#1 A beautiful post-apocalypse
The setting of Sound of the Sky takes us to a post-apocalyptic world where the constant warring between humanity has finally taken its toll on the world. While humans continue to exist and kingdoms have arisen again, many technologies have been lost and society has changed a lot. Nevertheless, the world is not some kind of haunted wasteland and the city of Seize is a prime example of that. While the world that once was has burned to the ground, from the ashes a new one has emerged, nestled in the natural beauty of earth and the ruins of the lost world.
The setting of Sound of the Sky is just all-around really interesting and it’s honestly a shame that with just 12 episodes we don’t get to see more of it. All we really do is stick around Seize, which is a beautiful city where interesting events are definitely unfolding, but I would have loved to see more of the kingdom of Helvetia, or the revived Roman empire they are fighting.
#2 Cute girls do what-now?
The show takes place in the city of Seize and follows the story of the small platoon of all-female soldiers that is in charge of its defense. Sound of the Sky definitely takes after moe shows, with each member of the cast being quick to show off their goofy side. Noël the engineer is narcoleptic, the captain is a carefree and motherly woman that shuns military discipline, and then there is Kanata, who just joined up with the army despite being a klutz because she wants to learn how to play the trumpet.
These girls have many fun adventures around Seize, like helping local businesses or attending festivals, but the military theme is always prevalent. Episodes have the girls perform training or other military duties, and these are treated as serious matters. There is a lurking sense of foreboding as peace talks with the empire begin to deteriorate and it appears like Seize, despite being so far out of the way, may become one of the first battlefields.
The show also deals with heavy themes, including PTSD. Rather than a cheap trick to make a character more dramatic, I feel that the instances where this is used were really respectful and well-implemented.
#3 Great use of language
The Roman empire takes heavily after the HRE and as such their primary language is German. While I was sad that we didn’t get to see more of the empire, we do meet one of their scouts, Aisha, and dealing with the language barrier between the Helvetian soldiers and her was done really well.
I have been told that voice actress Nami Miyahara lived in Austria for a while and it really shows in her brilliant acting. Aisha is perhaps the most convincing German character I have heard in an anime so far, and I really enjoyed listening to her speak. Dealing with her is a struggle for the main cast, however, since relations between the two nations are so bad that few people are bilingual, forcing them to make great effort to communicate with her. I love it when shows put in some effort to incorporate language into the story, see also Sword of the Stranger, and having it be performed well is a great bonus on top.
#4 The power of music
Music plays a big role in Sound of the Sky, since main character Kanata joined the military as a bugler specifically because a childhood experience inspired her to become a musician. With music composed by the brilliant Michiru Ōshima the soundtrack as a whole is fantastic, though I find it kind of funny that they opted to use Amazing Grace for a lot of the key scenes and trumpet playing. While it is kind of weird that they didn’t write a tune of their own, Amazing Grace is really well-known and has universal appeal, plus I like the idea that this pre-war bit of music has survived the apocalypse when so much of human culture and technology was lost.

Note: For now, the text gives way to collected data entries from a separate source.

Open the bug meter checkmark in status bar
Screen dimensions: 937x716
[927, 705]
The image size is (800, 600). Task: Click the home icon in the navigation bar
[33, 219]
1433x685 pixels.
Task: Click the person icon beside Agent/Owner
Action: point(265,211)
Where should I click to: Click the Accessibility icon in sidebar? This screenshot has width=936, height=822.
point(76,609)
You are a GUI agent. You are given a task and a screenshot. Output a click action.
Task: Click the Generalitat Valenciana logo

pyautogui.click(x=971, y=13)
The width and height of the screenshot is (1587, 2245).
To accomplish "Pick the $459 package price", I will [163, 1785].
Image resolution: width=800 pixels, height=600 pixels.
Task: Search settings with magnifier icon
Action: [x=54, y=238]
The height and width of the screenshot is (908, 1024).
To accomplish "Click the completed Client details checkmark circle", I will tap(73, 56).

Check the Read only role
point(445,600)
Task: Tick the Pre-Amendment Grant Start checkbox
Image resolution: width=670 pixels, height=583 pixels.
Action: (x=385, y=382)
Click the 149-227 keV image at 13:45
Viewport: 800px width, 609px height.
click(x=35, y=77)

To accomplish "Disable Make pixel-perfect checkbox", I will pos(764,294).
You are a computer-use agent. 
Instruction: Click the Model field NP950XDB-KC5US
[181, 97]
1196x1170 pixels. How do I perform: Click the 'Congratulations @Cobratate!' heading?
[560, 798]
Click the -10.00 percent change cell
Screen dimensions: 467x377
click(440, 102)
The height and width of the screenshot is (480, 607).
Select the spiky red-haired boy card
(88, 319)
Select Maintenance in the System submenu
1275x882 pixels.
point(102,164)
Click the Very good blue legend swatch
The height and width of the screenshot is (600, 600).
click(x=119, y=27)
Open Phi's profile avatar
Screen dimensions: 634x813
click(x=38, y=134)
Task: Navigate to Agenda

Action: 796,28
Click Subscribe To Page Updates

The opening of the show is interesting for two reasons. Firstly, the anime was directed by the same man who did Elfen Lied and for the opening they used a very similar style, with a sad song played against the backdrop of beautiful art-pieces featuring the main characters. The similarities are undeniable and both openings look absolutely gorgeous. Sound of the Sky has the added benefit of using a Kalafina song, Hikaru no Senritsu, which is itself also fantastic and matches the artistic visuals really well. It didn’t take long for this song to make it unto my playlist.
#5 A-1 Pictures absolutely hitting it out of the park
Mamoru Kanbe is a fantastic director and Sound of the Sky shows off some of his best work to date. The show really takes you along with the emotions, managing to make the fun scenes land just as well as the dramatic or sad ones. The key moments of the story are memorable exactly because of this, with the brilliant directing work, beautiful animation, and great music coming together as one.
None of this could have been done without the stellar work delivered by animation studio A-1 Pictures, which managed to keep up with Kanbe’s emotionally-charged direction. During the fun scenes everything looks very soft and beautiful, with even the military uniforms looking nice and serene. During the more dramatic moments this changes entirely, and even the few action scenes we get to enjoy are really well done. One element in particular I found impressive was the amount of work put into background design. There is a lot of impressive eye-candy, with Seize and the surrounding nature being clearly visible in a lot of scenes. Even when indoors there is a nice amount of clutter, making these places feel occupied and believable.
It couldn’t have been easy to pitch a show like Sound of the Sky and convince people you could totally hop between carefree, moe adventures in the countryside and gritty military drama, but Mamoru Kanbe and the animators gave it their all and made it work.